-- Your instructions --
Copy exactly the stretch of data below from the line with "Settings [button] (212, 88)" through the line with "شركات (43, 563)", including both of those lines.

** Opening Data section block **

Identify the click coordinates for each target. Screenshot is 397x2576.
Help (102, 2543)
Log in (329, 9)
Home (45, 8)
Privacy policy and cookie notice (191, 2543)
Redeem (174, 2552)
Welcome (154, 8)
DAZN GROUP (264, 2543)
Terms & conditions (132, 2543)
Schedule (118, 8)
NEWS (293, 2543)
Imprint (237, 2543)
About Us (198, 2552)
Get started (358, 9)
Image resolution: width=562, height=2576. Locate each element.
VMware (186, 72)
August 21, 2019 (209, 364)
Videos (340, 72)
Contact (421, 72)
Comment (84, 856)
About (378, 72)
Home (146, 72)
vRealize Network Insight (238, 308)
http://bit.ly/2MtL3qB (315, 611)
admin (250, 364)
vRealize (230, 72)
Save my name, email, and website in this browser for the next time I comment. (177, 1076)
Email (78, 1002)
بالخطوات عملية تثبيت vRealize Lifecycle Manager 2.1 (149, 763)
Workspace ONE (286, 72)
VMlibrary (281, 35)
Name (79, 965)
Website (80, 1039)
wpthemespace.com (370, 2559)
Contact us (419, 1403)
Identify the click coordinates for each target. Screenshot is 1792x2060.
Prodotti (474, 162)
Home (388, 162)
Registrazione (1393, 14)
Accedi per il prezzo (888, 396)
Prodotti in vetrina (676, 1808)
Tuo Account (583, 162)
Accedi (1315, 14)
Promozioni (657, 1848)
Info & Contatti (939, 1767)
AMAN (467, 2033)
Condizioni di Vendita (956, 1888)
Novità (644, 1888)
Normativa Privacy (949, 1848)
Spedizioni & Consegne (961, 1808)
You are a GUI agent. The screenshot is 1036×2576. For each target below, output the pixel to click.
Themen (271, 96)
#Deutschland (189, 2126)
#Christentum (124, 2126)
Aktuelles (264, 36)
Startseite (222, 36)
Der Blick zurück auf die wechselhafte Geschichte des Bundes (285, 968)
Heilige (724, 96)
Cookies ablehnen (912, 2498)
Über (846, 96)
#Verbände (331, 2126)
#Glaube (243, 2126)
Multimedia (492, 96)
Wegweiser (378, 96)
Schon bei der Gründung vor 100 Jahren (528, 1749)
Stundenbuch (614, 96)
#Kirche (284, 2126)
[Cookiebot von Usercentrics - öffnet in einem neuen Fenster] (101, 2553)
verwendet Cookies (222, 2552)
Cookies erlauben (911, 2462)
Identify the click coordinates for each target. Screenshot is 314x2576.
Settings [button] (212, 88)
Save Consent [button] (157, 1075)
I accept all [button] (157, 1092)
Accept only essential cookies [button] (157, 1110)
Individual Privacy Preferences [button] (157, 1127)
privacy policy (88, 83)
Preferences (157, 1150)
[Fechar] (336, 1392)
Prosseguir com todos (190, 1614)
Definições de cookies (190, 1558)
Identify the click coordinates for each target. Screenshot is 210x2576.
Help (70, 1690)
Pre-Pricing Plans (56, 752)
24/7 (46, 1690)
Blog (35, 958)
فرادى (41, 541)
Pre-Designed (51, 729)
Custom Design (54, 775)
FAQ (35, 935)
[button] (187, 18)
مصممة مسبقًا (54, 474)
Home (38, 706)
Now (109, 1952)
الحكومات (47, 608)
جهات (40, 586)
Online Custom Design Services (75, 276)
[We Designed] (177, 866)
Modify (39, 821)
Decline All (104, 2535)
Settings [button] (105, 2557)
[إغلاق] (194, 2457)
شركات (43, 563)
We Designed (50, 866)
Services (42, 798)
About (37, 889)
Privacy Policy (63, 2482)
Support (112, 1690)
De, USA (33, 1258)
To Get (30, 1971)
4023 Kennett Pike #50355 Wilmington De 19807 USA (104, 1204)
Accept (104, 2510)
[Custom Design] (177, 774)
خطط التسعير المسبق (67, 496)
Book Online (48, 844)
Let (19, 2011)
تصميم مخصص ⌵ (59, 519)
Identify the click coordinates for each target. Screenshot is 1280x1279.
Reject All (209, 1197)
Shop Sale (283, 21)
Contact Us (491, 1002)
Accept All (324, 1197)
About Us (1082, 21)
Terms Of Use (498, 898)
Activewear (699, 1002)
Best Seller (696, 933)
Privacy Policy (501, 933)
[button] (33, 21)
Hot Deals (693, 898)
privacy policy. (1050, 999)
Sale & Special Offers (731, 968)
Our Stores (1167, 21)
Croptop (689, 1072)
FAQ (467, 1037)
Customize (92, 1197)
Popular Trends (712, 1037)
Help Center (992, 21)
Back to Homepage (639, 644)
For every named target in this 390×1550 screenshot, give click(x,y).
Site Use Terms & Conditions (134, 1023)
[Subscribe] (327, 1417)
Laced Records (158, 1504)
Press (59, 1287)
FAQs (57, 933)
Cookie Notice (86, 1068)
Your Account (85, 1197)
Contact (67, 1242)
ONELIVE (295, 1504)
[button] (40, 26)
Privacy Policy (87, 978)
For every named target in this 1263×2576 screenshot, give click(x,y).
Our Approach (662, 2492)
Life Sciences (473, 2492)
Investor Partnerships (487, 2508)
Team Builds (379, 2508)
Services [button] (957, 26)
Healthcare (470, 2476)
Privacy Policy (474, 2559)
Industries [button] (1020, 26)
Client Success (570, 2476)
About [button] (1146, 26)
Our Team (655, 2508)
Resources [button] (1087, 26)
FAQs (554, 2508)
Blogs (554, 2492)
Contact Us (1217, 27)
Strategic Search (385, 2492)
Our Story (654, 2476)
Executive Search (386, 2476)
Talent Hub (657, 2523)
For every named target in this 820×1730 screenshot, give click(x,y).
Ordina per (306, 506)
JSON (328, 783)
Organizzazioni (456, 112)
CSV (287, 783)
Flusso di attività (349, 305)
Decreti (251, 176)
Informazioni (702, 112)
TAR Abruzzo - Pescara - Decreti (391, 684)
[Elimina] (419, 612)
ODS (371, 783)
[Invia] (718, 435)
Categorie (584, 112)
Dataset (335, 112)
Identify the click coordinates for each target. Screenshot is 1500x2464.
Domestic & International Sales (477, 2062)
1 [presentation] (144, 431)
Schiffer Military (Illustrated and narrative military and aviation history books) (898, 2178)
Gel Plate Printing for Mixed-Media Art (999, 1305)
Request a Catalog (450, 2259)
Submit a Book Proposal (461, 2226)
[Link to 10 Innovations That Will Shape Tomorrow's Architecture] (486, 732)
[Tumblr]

** Closing Data section block **

-- Written solution --
Settings [button] (212, 88)
Save Consent [button] (157, 1075)
I accept all [button] (157, 1092)
Accept only essential cookies [button] (157, 1110)
Individual Privacy Preferences [button] (157, 1127)
privacy policy (88, 83)
Preferences (157, 1150)
[Fechar] (336, 1392)
Prosseguir com todos (190, 1614)
Definições de cookies (190, 1558)
Identify the click coordinates for each target. Screenshot is 210x2576.
Help (70, 1690)
Pre-Pricing Plans (56, 752)
24/7 (46, 1690)
Blog (35, 958)
فرادى (41, 541)
Pre-Designed (51, 729)
Custom Design (54, 775)
FAQ (35, 935)
[button] (187, 18)
مصممة مسبقًا (54, 474)
Home (38, 706)
Now (109, 1952)
الحكومات (47, 608)
جهات (40, 586)
Online Custom Design Services (75, 276)
[We Designed] (177, 866)
Modify (39, 821)
Decline All (104, 2535)
Settings [button] (105, 2557)
[إغلاق] (194, 2457)
شركات (43, 563)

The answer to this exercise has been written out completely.